[Collected data entries]
>>>>>
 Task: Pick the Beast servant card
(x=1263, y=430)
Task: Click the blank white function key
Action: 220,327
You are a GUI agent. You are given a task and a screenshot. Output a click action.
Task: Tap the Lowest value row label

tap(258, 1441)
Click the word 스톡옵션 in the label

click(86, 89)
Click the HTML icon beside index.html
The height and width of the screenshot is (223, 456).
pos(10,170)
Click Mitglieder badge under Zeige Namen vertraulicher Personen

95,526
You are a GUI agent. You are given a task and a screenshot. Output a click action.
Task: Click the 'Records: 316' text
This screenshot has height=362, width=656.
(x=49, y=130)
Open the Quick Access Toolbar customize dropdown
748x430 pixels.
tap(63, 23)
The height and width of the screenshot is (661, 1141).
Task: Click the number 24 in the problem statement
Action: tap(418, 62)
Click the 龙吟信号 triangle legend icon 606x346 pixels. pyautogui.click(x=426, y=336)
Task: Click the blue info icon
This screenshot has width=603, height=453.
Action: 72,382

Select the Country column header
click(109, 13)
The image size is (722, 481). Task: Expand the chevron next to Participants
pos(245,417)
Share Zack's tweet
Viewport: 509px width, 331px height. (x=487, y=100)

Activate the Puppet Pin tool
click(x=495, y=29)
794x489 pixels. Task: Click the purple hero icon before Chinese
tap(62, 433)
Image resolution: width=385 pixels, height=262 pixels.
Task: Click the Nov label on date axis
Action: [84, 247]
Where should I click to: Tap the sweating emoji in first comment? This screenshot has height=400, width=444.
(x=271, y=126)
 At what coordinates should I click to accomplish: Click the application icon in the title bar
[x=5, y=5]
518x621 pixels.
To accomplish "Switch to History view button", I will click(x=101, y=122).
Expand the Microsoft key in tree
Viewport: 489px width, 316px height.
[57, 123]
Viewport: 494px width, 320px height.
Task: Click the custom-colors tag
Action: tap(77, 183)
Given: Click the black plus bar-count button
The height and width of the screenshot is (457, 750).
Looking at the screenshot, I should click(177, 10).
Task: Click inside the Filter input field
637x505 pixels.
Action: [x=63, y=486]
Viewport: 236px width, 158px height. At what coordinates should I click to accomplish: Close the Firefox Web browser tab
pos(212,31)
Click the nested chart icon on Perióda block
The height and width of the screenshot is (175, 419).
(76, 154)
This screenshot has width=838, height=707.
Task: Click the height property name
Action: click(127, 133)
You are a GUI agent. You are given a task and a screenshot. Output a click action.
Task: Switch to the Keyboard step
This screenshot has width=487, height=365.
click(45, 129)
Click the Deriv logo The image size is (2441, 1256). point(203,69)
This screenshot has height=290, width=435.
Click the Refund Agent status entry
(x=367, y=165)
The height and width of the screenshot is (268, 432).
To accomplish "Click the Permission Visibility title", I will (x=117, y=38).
<<<<<
▶ [TASK INSTRUCTIONS]
Could you repeat exactly the lines above from the line with "518x621 pixels." up to and including the line with "Given: Click the black plus bar-count button", and only those?

▶ [TASK RESULT]
518x621 pixels.
To accomplish "Switch to History view button", I will click(x=101, y=122).
Expand the Microsoft key in tree
Viewport: 489px width, 316px height.
[57, 123]
Viewport: 494px width, 320px height.
Task: Click the custom-colors tag
Action: tap(77, 183)
Given: Click the black plus bar-count button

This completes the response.